Brilliant! Crowd-funded (even better!) Mycroft brings the rich potential of open-source to the growing field of digital home assistants. I suspect it won’t be long until it claims a major part of the field, because the Mycroft platform can evolve and grow exponentially by capitalizing on the contributions of many, many people, not unlike the way IFTTT has with its crowd-sourced smart home “recipes.”
According to a fascinating ZD Net interview with its developer, Joshua Montgomery, his motivation was not profit per se, but to create a general AI intelligence system that would transform a start-up space he was re-developing:
“He wanted to create the type of artificial intelligence platform that ‘if you spoke to it when you walked in the room, it could control the music, control the lights, the doors’ and more.”
Montgomery wanted to do this through an open-source voice control system but for there wasn’t an open source equivalent to Siri or Alexa. After building the natural language, open-source AI system to fill that need (tag line, “An Artificial Intelligence for Everyone”) he decided to build a “reference device” as the reporter terms it (gotta love that techno speak. In other words, a hardware device that could demonstrate the system). That in turn led to a crowdsourced campaign on Kickstarter and Backerkit to fund the home hub, which is based on the old chestnut of the IoT, Raspberry Pi. The result is a squat, cute (looks like a smiley face) unit, with a high-quality speaker.

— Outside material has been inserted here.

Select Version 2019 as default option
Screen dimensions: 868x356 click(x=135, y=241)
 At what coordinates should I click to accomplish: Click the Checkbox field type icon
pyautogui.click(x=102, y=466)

Most important, when the development team is done with the AI platform, Mycroft will release all of the Mycroft AI code under GPL V3, inviting the open-source community to capitalize and improve on it. That will place Mycroft squarely in the open-source heritage of Linux and Mozilla.
Among other benefits, Mycroft will use natural language processing to activate a wide range of online services, from Netflix to Pandora, as well as control your smart home devices.
Mycroft illustrates one of my favorite IoT Essential Truths: we need to share data, not hoard it. I don’t care how brilliant your engineers are: they are only a tiny percentage of the world population, with only a limited amount of personal experience (especially if they’re callow millennials) and interests. When you go open source and throw your data open to the world, the progress will be greater as will be the benefits — to you and humanity.